A tosse convulsa é originada por uma bactéria, que ataca os brônquios e as vias respiratórias superiores. Manifesta-se por corrimento nasal, febre moderada e muita tosse, por vezes, acompanhados de vómitos. Os ataques de tosse são muito violentos e podem prolongar-se durante semanas e degenerar em bronquite, pneumonia ou em graves complicações respiratórias e nervosas.

Esta vacina é dada apenas aos dois meses nos bebés e para evitar este período sem imunidade, as grávidas serão vacinadas, a partir de 2017, para poderem transmitir a imunidade aos filhos, deixando-os protegidos entre o nascimento e a administração da primeira dose.

A vacina da tosse convulsa, nos bebés, pode provocar os efeitos secundários mais graves, embora pouco frequentes. Pode surgir febre superior a 40,5ºC nas 48 horas seguintes à vacinação, convulsões, com ou sem febre, no prazo de três dias, prostração intensa ou colapso, nas seis horas seguintes, e inflamação no cérebro (encefalite), nos sete dias após a vacinação.

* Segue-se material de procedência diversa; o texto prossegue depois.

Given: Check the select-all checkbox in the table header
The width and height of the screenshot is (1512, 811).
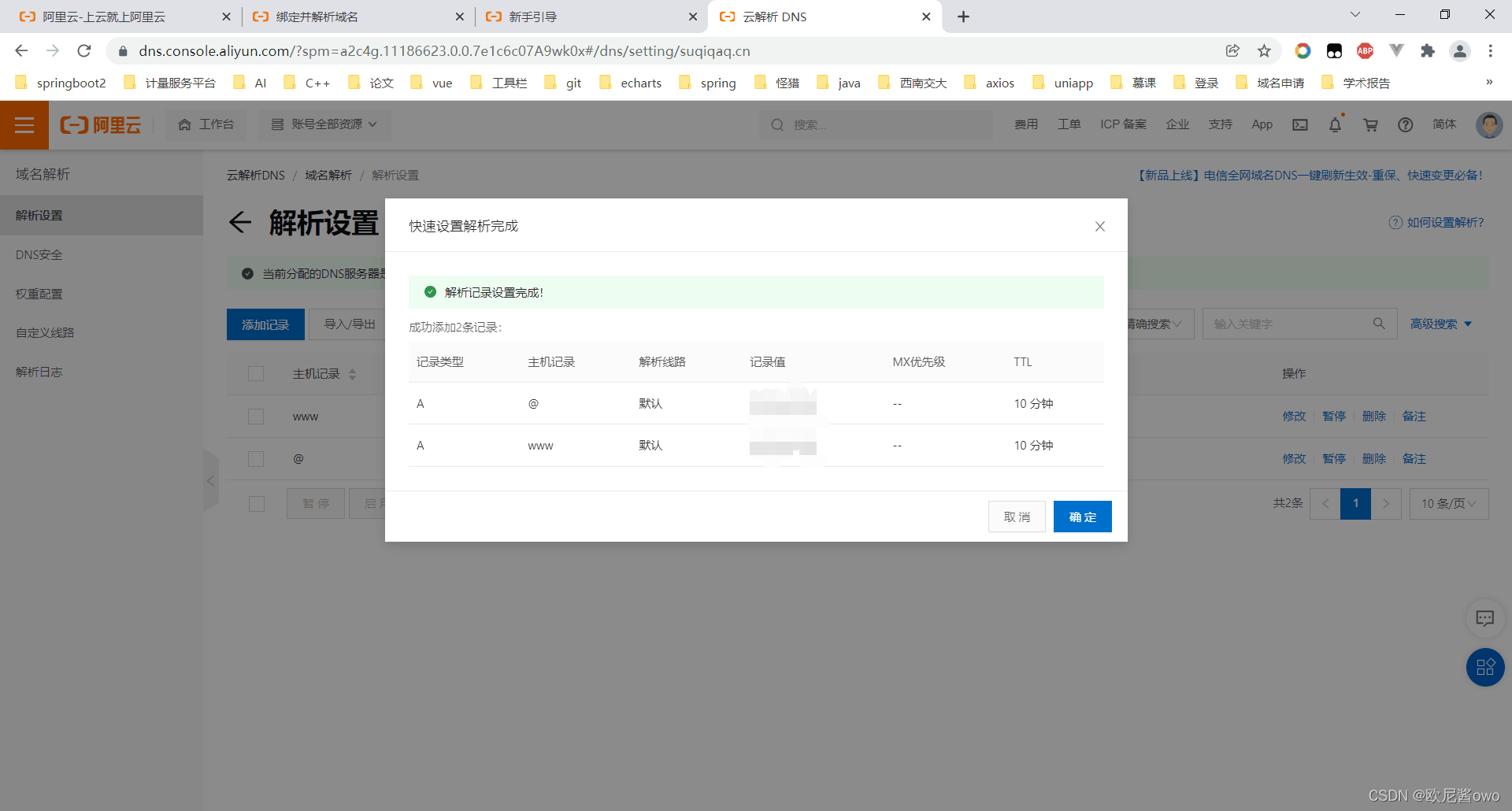Looking at the screenshot, I should pyautogui.click(x=256, y=373).
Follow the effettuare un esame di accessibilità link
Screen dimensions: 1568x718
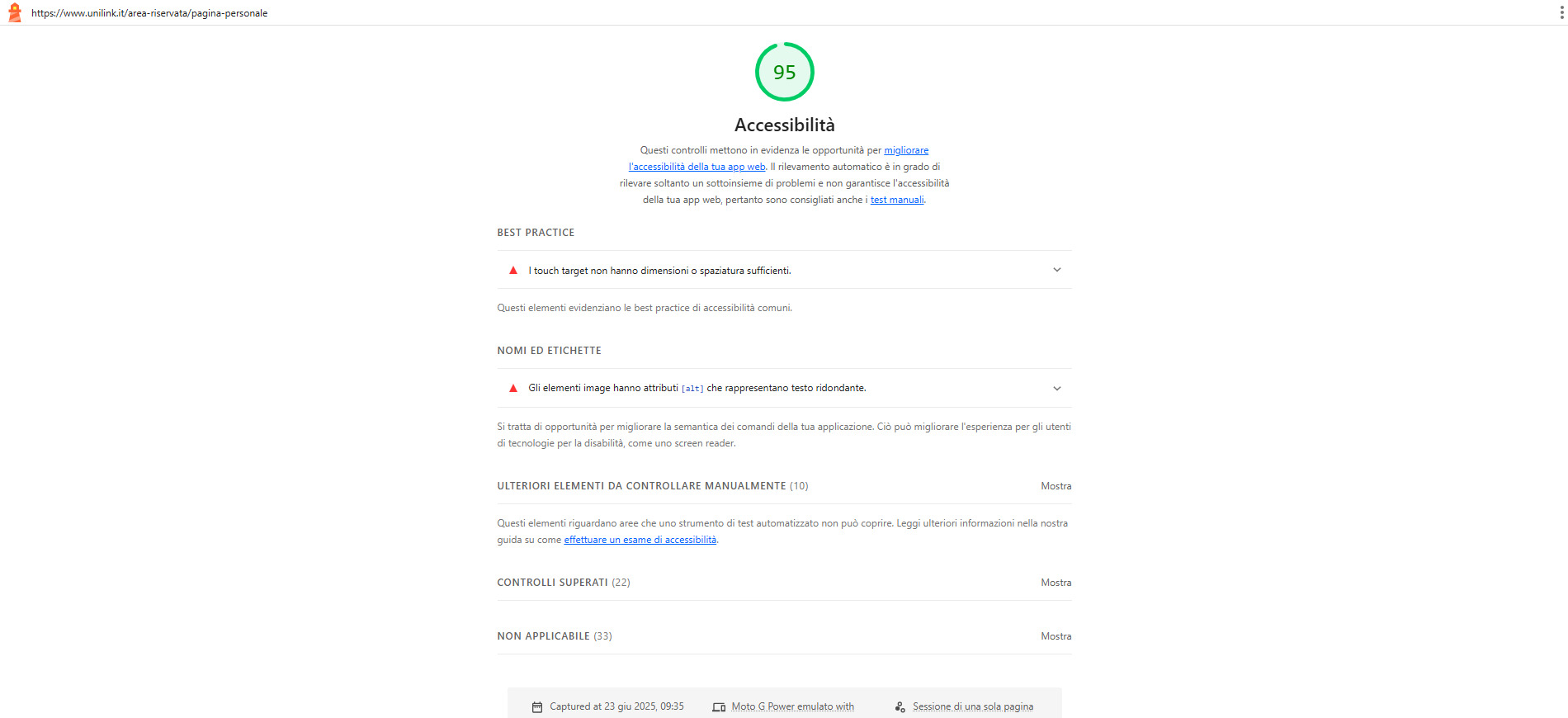coord(640,540)
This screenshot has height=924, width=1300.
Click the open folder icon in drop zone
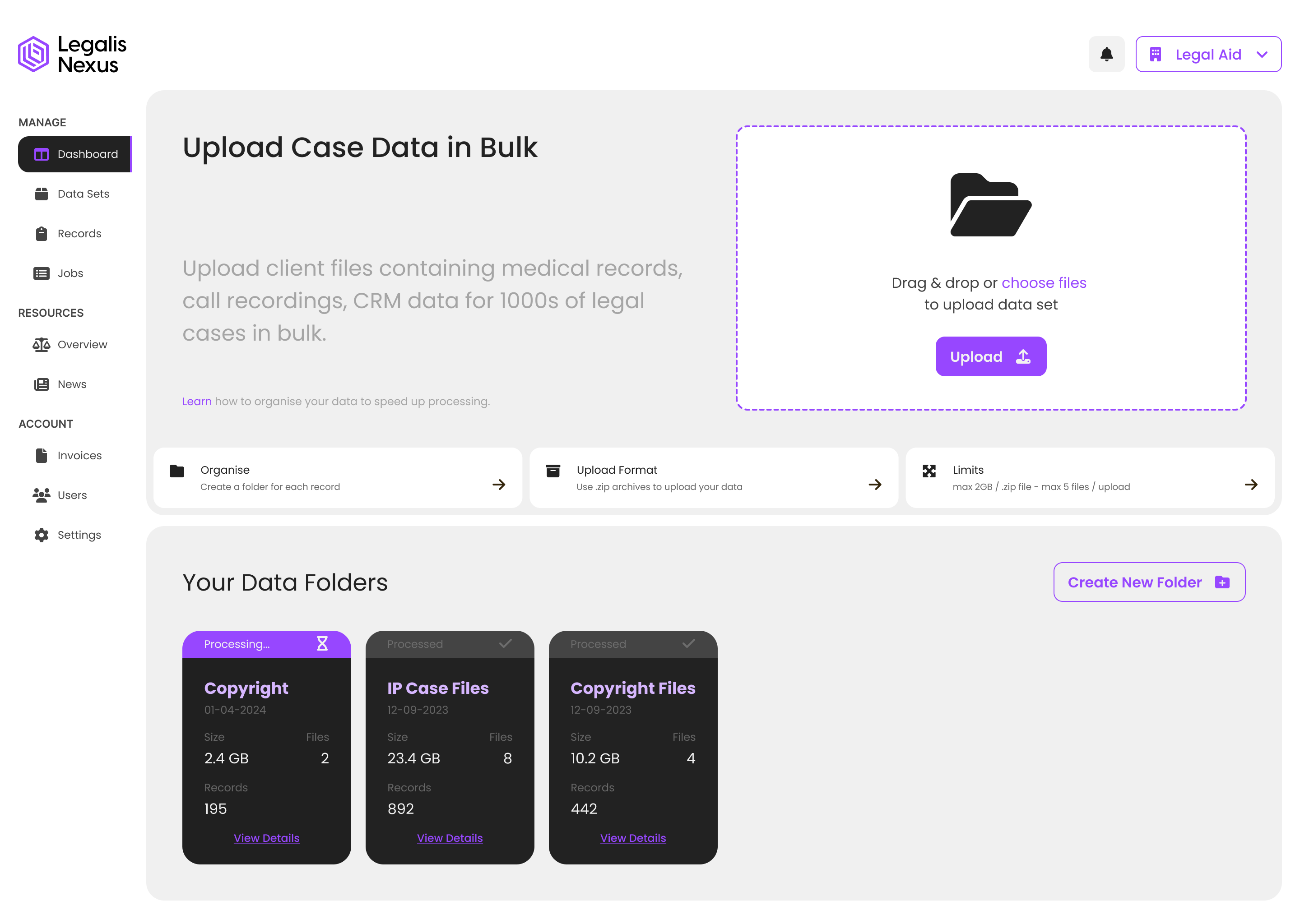pyautogui.click(x=990, y=205)
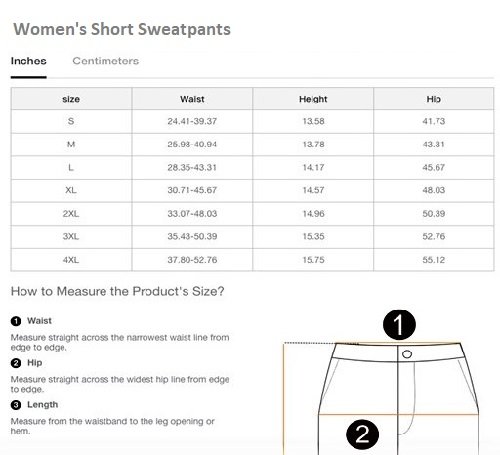Click the numbered 1 bullet beside Waist
This screenshot has height=455, width=500.
pos(16,321)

Se a criança tiver um (ou mais) dos efeitos secundários indicados, deve consultar o médico. Nestes casos, normalmente, interrompe-se a vacinação contra a tosse convulsa, e administra-se apenas a vacina do tétano e da difteria (DT). Caso ocorra um surto de tosse convulsa ou a criança viaje para uma zona de risco, fale com o médico de família, para saber se deve voltar a vacinar. Os problemas neurológicos decorrentes da doença, como encefalites, são dez vezes mais frequentes do que os que surgem em consequência da vacinação.